Representation of markup that is being applied to a string of text.

Order matters as this represents how the tags are nested. The Tag objects themselves are owned by pool_.

Public Functions

HTML(std::string &&source, bool processMarkup)

Parses HTML in source (if processMarkup is true).

source is updated to only contain the plain text extracted from the HTML. HTML instance retains information about what tags are extracted from where to later reconstruct the HTML in a Response object (both source and target).

HTML(std::string &&source, bool processMarkup, Options &&options)
HTML(const HTML&)

It is not save to copy a HTML instance.

HTML(HTML&&)

Moving is fine.

void restore(Response &response)

Reconstructs (not perfectly) the HTML as it was parsed from source, and uses alignment information to also reconstruct the same markup in response.target.

struct Options

Options struct that controls how HTML is interpreted.

Public Members

TagNameSet voidTags{"area", "base", "basefont", "bgsound", "br", "col", "embed", "frame", "hr", "img", "input", "keygen", "link", "meta", "param", "source", "track", "wbr"}

List of elements for which we do not expect a closing tag, or self-closing elements in XHTML.

We do not need to see a closing tag for these elements, and they cannot contain text or tags themselves. See also: https://developer.mozilla.org/en-US/docs/Glossary/Empty_element. More relevant source of this list: https://searchfox.org/mozilla-central/rev/7d17fd1fe9f0005a2fb19e5d53da4741b06a98ba/dom/base/FragmentOrElement.cpp#1791

TagNameSet inlineTags{"abbr", "a", "b", "em", "i", "kbd", "mark", "math", "output", "q", "ruby", "small", "span", "strong", "sub", "sup", "time", "u", "var", "wbr", "ins", "del", "img"}

List of elements that are treated as inline, meaning they do not break up sentences.

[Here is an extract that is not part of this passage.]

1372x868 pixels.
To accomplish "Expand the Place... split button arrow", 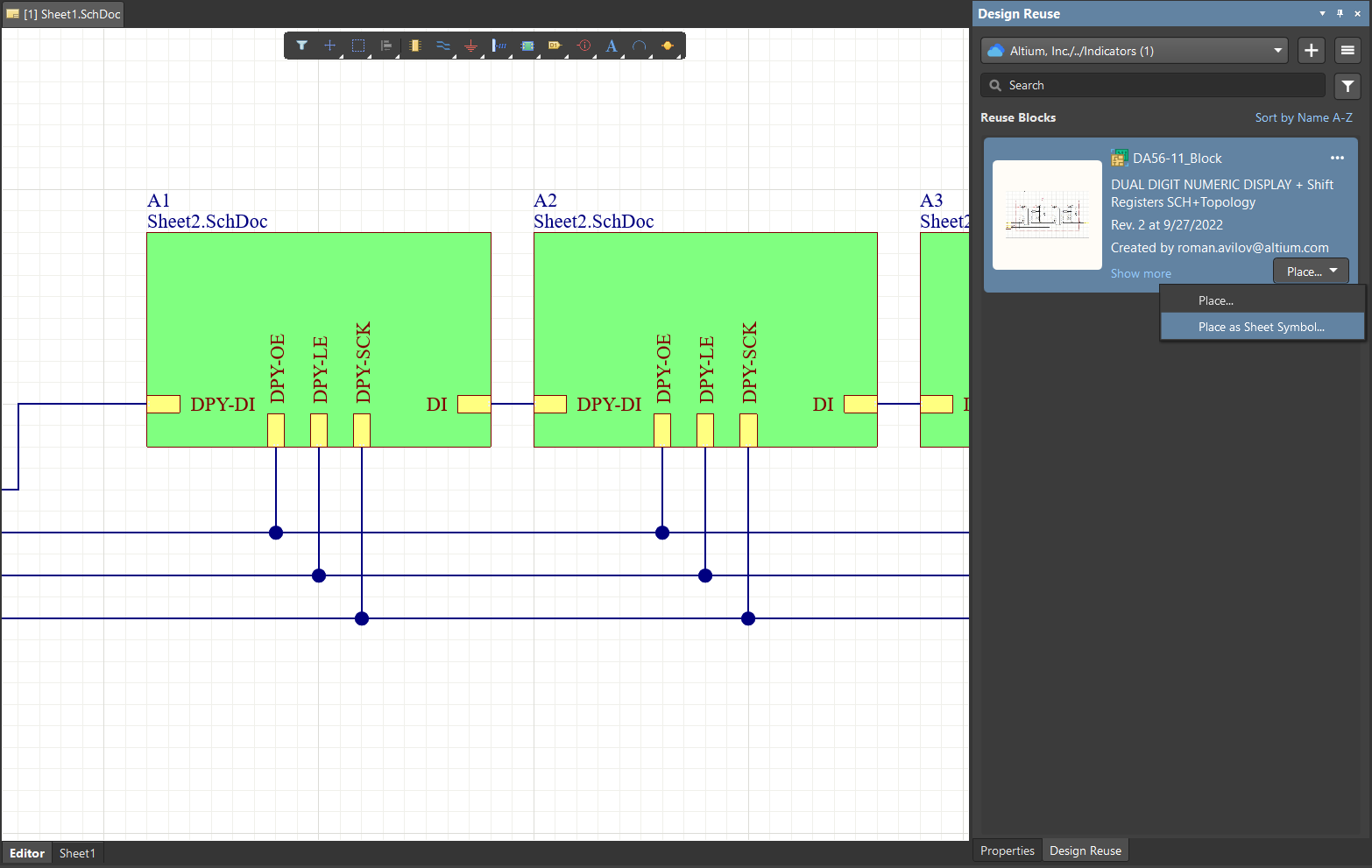I will click(x=1333, y=272).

Any element not in this list will cause the text that follows its open or close tag to be treated as a separate sentence.

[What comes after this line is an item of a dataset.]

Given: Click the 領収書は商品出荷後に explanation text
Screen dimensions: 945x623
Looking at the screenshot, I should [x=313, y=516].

TagNameSet inWordTags = {"wbr"}

List of elements that are, regardless of substituteInlineTagsWithSpaces, not substituted with spaces.

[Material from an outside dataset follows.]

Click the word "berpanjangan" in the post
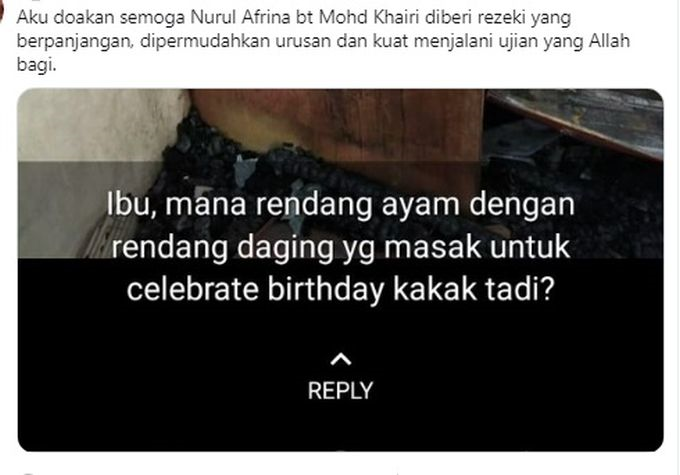680x475 pixels. [74, 41]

Technically almost all inline elements should be treated like this, except <br> maybe, But in practice it seems to be more effective to limit this set to just that one tag that that can only really be used inside words: <wbr>. See also: https://developer.mozilla.org/en-US/docs/Web/HTML/Element/wbr

TagNameSet ignoredTags = {"code", "kbd", "samp", "var", "dir", "acronym", "math"}

List of elements we copy as is, but do parse as if they’re HTML because they could be nested.

For <script> we just scan for </script> because the script tag may not be nested, but that is not the case for these elements per se. Some tags, like <script>, are ignored at the Scanner level. See xh_scanner.cpp/Scanner::scanAttribute().

std::string continuationDelimiters = "n ,.(){}[]"

List of characters that occur at the start of a token that indicate that the this token is probably not a continuation of a word.

This is also used to determine whether there should be a space after a closing tag or not. I.e. a . after a </strong> does not need to be separated by an extra space.

bool substituteInlineTagsWithSpaces = true

Should we always add spaces to the places where tags used to be? I.e.

un<u>der</u>line should become un der line? This does help with retaining tags inside words, or with odd pages that use CSS to add spacing between a lot of tags. Cases like <td> and <li> are already covered by treating them as sentence splitting.

struct Span

Span of text, with which a TagStack is associated.

A span may be empty, for example to represent the presence of an empty or VOID element.

Public Functions

size_t size() const

Public Members

size_t begin
size_t end
TagStack tags
struct Tag

Represents a tag, or markup that is being applied to a string of text.

We treat all elements except ELEMENT as void elements or empty elements.

Public Types

enum NodeType

Values:

ELEMENT
VOID_ELEMENT
COMMENT
PROCESSING_INSTRUCTION
WHITESPACE

Public Members

NodeType type
std::string name
std::string attributes
std::string data